The philosophy is one that was not crafted overnight. Instead, it came about during a more than 6,000-mile road trip in the name of beer education.
“What we’re really trying to do is add something that’s unique to Cincinnati,” Heekin explained. “When we were on our road trip we came up with this linear process of learning and wanted to bring it back to Cincinnati.”
This will not be the first attempt, for this group, to bring something new to Cincinnati. Several years ago the same team launched the now seemingly omnipresent Pedal Wagon, which is a 14-seat bike that can be reserved for special events and pub crawls. After starting with just one wagon in 2012, they now have three on Cincinnati’s streets and one in Columbus, with several more to be added later this year.

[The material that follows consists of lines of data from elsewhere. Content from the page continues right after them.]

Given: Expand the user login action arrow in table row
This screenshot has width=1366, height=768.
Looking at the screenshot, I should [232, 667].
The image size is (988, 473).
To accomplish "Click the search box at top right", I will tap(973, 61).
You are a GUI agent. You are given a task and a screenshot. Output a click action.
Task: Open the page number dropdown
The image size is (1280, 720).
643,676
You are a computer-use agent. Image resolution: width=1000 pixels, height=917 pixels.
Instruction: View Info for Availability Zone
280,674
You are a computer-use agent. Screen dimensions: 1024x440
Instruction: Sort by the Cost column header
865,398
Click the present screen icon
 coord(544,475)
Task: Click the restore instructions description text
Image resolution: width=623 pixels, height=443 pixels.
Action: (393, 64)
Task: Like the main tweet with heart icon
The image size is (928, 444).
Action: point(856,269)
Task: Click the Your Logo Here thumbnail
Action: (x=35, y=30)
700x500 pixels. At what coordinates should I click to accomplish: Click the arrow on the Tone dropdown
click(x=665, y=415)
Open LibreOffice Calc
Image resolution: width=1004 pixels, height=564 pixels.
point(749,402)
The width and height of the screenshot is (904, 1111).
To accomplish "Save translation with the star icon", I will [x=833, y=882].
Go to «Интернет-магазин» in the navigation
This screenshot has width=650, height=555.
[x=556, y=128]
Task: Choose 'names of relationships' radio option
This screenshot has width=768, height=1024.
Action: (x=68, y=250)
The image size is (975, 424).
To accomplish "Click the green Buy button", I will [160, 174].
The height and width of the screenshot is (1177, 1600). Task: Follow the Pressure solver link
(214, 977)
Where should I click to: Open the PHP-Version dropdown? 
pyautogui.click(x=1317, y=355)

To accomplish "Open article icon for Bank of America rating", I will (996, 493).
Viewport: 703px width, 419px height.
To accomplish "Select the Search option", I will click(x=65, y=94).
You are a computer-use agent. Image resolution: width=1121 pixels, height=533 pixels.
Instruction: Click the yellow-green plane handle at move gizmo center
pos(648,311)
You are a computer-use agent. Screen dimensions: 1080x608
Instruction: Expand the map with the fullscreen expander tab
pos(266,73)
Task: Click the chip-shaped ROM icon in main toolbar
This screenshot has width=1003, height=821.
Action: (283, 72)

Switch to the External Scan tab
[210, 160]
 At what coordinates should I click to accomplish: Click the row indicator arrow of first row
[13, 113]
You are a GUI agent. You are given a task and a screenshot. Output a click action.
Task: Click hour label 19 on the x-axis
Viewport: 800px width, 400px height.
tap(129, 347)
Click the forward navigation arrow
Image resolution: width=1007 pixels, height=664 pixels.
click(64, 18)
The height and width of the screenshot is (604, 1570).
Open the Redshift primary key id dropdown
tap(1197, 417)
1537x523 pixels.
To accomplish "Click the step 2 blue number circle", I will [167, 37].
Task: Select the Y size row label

“Pedal Wagon helped us learn how to make something from nothing,” Heekin noted. “It made us realize how important it is to focus on both the customers and workers, and also how important it is to differentiate your idea.”
The group immediately differentiated HalfCut by launching a crowdfunding campaign through Indiegogo. While the campaign had aimed to raise $5,000 to help with build out costs of the 800-square-foot establishment, they ultimately raised nearly double that.
The cozy HalfCut interior seats about 30 people and features tables and seating that are much lower to the ground than most bars. In an effort to keep the atmosphere relaxed, the owners also say that music will be set at a low volume and that they will close at 10:30pm during the week, midnight on Fridays and Saturdays, and 6pm on Sundays.
To the owners, HalfCut, which is a 1920s slang term for the perfect state of mind after a couple of beers, is not the kind of place to go out and get hammered, but rather the type of place where you might go for some good conversation.
While they are unable to brew their own beer on site, HalfCut will offer a number of locally brewed beers as well as an extensive collection of craft beers from around the country that Heekin says are difficult to find elsewhere in the region.
Customers are able to choose from both an in-house and a to-go selection of beers. Those looking to take some beer home with them, either from the counter or HalfCut’s walk-up window on Twelfth Street, can choose between 32- or 64-ounce growlers, 22-ounce bombers (similar to a wine glass look), and standard or mixed six-packs.
Gomez Salsa will also soon be operating out of the walk-up window, selling tacos, burritos, taco salads and other items. This walk-up window along Twelfth Street was previously home to Lucy Blue Pizza, which relocated two blocks away on Main Street in March 2013.
Those who decide to stay inside and linger, perhaps to enjoy the 20-foot mural from Neltner Small Batch, will be able to order flights, pints, or 22-ounce bombers of any beer on tap, and also choose from 20 to 25 rotating bottle selections.
Heekin and co-owner Tom O’Brien said they signed a nine-year lease on the space and have hired eight employees. They will start serving customers today at 4pm.